Credit: Johns Hopkins Medicine
Johns Hopkins Medicine and University of Alabama at Birmingham (UAB) researchers will lead a multicenter, multinational study of acute flaccid myelitis (AFM), the “poliolike” condition affecting children that causes loss of muscle control. The National Institutes of Health’s National Institute of Allergy and Infectious Diseases awarded an approximate $10 million contract to UAB that will fund at least 38 research sites across the United States, Canada, the United Kingdom and Peru.
AFM is a rare condition that causes inflammation and damage to the spinal cord in children, resulting in a sudden paralysis of arms and/or legs and loss of muscle strength and reflexes.
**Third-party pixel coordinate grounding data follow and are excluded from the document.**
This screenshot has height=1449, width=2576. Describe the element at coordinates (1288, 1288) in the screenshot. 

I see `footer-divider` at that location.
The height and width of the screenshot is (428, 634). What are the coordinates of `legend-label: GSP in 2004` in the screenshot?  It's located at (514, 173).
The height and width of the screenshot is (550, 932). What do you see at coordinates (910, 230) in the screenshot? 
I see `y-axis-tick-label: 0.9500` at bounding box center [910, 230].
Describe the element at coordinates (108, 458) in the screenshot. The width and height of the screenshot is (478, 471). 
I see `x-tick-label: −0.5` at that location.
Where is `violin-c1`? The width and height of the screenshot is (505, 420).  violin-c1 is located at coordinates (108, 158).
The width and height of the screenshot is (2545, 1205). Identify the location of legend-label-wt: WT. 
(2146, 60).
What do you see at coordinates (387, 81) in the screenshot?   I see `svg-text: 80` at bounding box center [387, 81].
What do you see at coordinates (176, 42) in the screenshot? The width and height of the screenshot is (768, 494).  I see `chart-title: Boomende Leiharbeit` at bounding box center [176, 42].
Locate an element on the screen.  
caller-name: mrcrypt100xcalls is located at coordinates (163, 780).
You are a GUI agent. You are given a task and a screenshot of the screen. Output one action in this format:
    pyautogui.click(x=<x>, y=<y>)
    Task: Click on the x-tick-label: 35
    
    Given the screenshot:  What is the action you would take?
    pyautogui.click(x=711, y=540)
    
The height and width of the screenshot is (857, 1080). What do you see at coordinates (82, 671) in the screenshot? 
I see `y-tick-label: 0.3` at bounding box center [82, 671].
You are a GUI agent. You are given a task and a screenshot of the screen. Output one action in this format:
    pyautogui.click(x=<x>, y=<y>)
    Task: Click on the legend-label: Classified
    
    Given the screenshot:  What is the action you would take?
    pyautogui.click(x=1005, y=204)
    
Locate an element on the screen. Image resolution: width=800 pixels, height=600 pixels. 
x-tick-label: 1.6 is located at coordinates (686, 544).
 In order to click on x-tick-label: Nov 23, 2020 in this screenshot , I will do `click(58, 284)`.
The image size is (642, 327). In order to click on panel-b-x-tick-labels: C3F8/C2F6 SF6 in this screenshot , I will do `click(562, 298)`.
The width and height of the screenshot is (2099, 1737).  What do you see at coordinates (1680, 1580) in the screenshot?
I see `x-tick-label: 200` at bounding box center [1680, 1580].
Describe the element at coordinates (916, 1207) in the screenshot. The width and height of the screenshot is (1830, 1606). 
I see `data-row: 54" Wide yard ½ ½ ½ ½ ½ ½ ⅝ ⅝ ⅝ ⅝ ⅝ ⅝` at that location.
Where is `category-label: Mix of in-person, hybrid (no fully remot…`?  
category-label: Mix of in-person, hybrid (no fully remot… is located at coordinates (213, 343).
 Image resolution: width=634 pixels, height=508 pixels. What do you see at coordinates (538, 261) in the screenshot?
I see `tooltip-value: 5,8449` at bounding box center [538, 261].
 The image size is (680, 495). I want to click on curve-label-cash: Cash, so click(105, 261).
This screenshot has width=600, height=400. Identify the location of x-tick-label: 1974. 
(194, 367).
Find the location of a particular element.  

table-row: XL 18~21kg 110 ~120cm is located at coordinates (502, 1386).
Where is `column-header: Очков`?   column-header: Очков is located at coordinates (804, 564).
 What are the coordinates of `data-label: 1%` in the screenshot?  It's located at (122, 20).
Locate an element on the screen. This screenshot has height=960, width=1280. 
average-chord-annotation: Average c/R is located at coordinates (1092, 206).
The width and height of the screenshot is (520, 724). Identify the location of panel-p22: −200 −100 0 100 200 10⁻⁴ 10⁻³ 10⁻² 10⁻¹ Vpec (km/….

Other symptoms can include facial drooping, difficulty swallowing, slurred speech and trouble breathing.
“The major problem with AFM as a public health threat is not only the emergence of hundreds of cases around the U.S. and the world, but the fact that AFM produces devastating and long-standing neurological problems for children affected,” says Carlos Pardo-Villamizar, M.D., director of the Johns Hopkins Hospital Transverse Myelitis Center and co-principal investigator of the study. “Thus, there is an urgent need for a concerted collaborative effort around the country to tackle the problem with our best research tools and come up with better options for diagnosis and treatment, to help children and families affected.”
The condition can be severely debilitating, and although many children recover fully, it may take many months of physical therapy to regain strength and movement.
AFM’s cause is unknown, though it is thought that a virus brings on the condition. Outbreaks tend to cluster in the late summer and through the fall. According to the Centers for Disease Control and Prevention (CDC), there were 233 confirmed cases in 2018 — the largest outbreak yet.
The investigators will document the clinical course of the disease, including the number and location of cases and variation in symptoms and severity, and they will assess the outcomes from the illness. The researchers will isolate serious and life-threatening viruses that are believed to be connected to AFM cases. The goal is to collect data that can inform how to design clinical trials on treatment of the condition, strategies for management, and establishment of a repository of specimens and data from AFM patients that will be used for future research.
“Since at least 2014, children have been at risk of developing a poliolike syndrome likely due to enteroviruses, and this study will provide the basis for understanding the cause of those children’s paralyses. Knowledge gained from this study hopefully will provide the foundation for future treatment studies of antiviral drugs,” says David Kimberlin, M.D., co-director of the Division of Pediatric Infectious Diseases at UAB and co-principal investigator of the study. “We hope to better understand why acute flaccid myelitis occurs, which children are most at risk, and to develop the biorepository and associated clinical database to understand what we can do about it in the future.”
This new, five-year study will take advantage of the expertise of clinicians and researchers in the AFM Working Group — a network of neurologists and researchers established in 2018 in response to the AFM outbreak — and the Collaborative Antiviral Study Group, an NIH-funded network of academic medical centers established in the 1970s to study rare viral diseases. Study enrollment is expected to begin in August.
Johns Hopkins and UAB will continue to work closely with the National Institutes of Health, the CDC, investigators at the study sites, and parents and families of AFM patients to ensure that the medical community is making the most informed decisions to direct the national responses to this public health situation.